Все это я вспомнил сейчас, ожидая Богдана Козачину. За дверью послышались шаги и замерли возле моей каюты. Я чувствовал, что там, за переборкой, стоит человек, догадывался, что это и есть Богдан Козачина, но у меня вдруг отпало желание разговаривать с ним. Я спрятал письмо учителя под газету, и в тот же миг послышался вкрадчивый, несмелый стук. Дверь каюты бесшумно отворилась. Кудрявый долговязый старшина перешагнул высокий порог, задев за него каблуком, и доложил, что явился по моему вызову. Карие равнодушные глаза смотрели мимо меня, куда-то в угол. Синие жилистые руки висели безжизненными плетями.

Я предложил ему сесть, однако эта моя любезность судя по его вдруг переменившемуся лицу не понравилась Козачине. Свободный стул стоял рядом с моим, а ему, видно, не хотелось сидеть так близко. Он даже пробурчал невнятно:

- Ничего, я так, постою.

Сел он по моему настоянию с явной неохотой. Я спросил:

- Чем вы расстроены?

- Так. Домашние дела… - недоверчиво произнес он.

- Что за дела? Что там стряслось?

- Болеет мать, стара уже. Боюсь, до весны не дотянет. Три года не виделись, - добавил он упавшим голосом.

Весь его вид говорил, что главное для него - в последней фразе: три года не виделся с родителями, соскучился, домой захотелось, а в отпуск не пускают за плохое поведение. Он достал из кармана письмо, развернул его, и я увидел знакомый почерк отца Козачины. Очевидно, оба письма писались в один день. Я знал, что родители нередко прибегают к незамысловатой хитрости слезливых писем в надежде разжалобить "строгих" командиров и помочь сыну получить отпуск.

- И тем не менее вы продолжаете нарушать дисциплину. - Он молчал, прикусив губу. - За что вам сделали вчера замечание?

- Не отдал чести.

- Почему?

Он передернул плечами, и движение это говорило: "Просто так, сам не знаю почему". А голос произнес старое, избитое:

- Не заметил.

- Неправда номер один. Дальше - почему не доложили командиру о замечании?

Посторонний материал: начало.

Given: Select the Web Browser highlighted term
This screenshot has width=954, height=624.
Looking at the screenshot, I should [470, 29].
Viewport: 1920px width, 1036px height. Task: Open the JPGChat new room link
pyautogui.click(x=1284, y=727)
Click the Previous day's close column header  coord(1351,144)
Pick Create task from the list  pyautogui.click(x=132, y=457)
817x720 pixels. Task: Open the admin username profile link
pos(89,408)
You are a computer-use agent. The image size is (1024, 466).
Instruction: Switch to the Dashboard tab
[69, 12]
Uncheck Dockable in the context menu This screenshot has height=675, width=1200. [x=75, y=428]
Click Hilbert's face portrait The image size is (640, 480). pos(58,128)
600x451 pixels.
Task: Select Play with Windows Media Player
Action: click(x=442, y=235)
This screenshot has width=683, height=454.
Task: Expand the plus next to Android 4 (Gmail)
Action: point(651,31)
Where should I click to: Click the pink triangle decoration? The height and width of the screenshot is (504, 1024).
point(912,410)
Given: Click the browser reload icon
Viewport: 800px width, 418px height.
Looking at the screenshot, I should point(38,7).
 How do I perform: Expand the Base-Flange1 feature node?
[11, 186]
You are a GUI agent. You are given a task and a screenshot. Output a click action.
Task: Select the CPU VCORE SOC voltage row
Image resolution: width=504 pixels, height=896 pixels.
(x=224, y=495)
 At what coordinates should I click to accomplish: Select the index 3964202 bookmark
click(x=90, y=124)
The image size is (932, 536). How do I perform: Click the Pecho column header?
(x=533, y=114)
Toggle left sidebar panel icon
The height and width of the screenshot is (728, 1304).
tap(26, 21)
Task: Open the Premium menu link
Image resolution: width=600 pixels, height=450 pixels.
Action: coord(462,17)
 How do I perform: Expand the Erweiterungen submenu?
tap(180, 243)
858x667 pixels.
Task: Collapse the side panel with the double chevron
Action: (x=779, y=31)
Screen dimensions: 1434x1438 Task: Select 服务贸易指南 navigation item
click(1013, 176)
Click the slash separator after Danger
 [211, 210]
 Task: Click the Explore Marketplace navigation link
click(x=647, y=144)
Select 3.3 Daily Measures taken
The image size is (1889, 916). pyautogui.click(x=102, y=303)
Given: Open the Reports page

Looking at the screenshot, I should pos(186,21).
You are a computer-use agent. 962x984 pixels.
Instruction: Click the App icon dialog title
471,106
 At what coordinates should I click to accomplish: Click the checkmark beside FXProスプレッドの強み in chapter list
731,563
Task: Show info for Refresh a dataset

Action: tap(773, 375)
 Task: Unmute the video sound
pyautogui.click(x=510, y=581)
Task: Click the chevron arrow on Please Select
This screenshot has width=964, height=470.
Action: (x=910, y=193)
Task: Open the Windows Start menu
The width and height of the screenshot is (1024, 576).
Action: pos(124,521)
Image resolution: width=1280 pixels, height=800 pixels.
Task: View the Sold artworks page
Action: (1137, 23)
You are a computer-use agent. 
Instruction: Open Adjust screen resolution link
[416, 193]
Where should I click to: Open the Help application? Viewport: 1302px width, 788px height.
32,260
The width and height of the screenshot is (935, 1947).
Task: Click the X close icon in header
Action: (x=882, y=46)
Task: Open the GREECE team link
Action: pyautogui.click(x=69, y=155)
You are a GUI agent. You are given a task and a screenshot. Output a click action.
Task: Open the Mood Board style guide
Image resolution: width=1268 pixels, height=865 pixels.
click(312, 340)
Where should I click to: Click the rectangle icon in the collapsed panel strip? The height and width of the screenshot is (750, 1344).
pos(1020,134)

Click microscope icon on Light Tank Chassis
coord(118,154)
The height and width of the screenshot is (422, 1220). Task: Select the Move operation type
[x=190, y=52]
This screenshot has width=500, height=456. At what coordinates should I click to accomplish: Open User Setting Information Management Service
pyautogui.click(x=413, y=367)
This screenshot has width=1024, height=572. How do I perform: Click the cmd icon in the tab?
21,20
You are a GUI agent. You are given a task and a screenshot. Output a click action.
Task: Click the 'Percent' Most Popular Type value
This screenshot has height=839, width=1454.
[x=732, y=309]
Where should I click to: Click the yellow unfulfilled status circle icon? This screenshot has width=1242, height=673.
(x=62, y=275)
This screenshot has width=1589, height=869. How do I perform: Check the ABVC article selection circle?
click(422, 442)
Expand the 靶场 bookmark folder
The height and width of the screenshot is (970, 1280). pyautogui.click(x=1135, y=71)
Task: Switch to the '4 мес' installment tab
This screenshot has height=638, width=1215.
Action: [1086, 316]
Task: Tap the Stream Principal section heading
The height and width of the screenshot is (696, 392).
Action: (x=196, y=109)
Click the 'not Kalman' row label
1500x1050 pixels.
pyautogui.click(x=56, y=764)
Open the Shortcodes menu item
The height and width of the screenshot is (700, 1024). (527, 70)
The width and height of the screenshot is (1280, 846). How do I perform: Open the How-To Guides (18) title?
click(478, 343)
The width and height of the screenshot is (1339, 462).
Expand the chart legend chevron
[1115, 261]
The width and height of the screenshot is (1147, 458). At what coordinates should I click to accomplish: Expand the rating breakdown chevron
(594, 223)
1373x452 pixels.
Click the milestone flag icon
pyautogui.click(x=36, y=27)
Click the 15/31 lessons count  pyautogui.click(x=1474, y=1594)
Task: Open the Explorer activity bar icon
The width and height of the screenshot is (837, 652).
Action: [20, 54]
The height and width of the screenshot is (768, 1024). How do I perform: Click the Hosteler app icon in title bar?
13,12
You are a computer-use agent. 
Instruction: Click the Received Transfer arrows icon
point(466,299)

- Забыл, - пробурчал себе под нос.

- Неправда номер два.

- Вернее, не забыл, а так, думал, сойдет, - быстро поправился он.

- Говоря точнее, струсили. Нашкодили, а признаться не решились, смалодушничали. Характера не хватило, мужества, смелости. А говорите, вас не знают как человека. И самое обидное, что вы над самим собой издеваетесь. У вас же есть все возможности для того, чтобы стать другим. Вы грамотный, развитой человек. У вас есть специальные знания.

- И нет перспектив, - сказал он приглушенно, и слова эти замерли на его полных губах.

- Нет перспектив? - с удивлением переспросил я, поняв, что Козачина решил разговориться.

- У меня нет профессии, линии жизни нет, - добавил он книжно.

- Вы немного знаете технику. Продолжайте глубже изучать ее, это ж и потом пригодится, - посоветовал я.

- Техника не моя стихия, - с некоторой напыщенностью произнес он.

- А в чем вы видите свою стихию? В поэзии? - Последняя фраза вырвалась у меня совершенно случайно: я не знал, что Богдан Козачина когда-то пробовал писать стихи.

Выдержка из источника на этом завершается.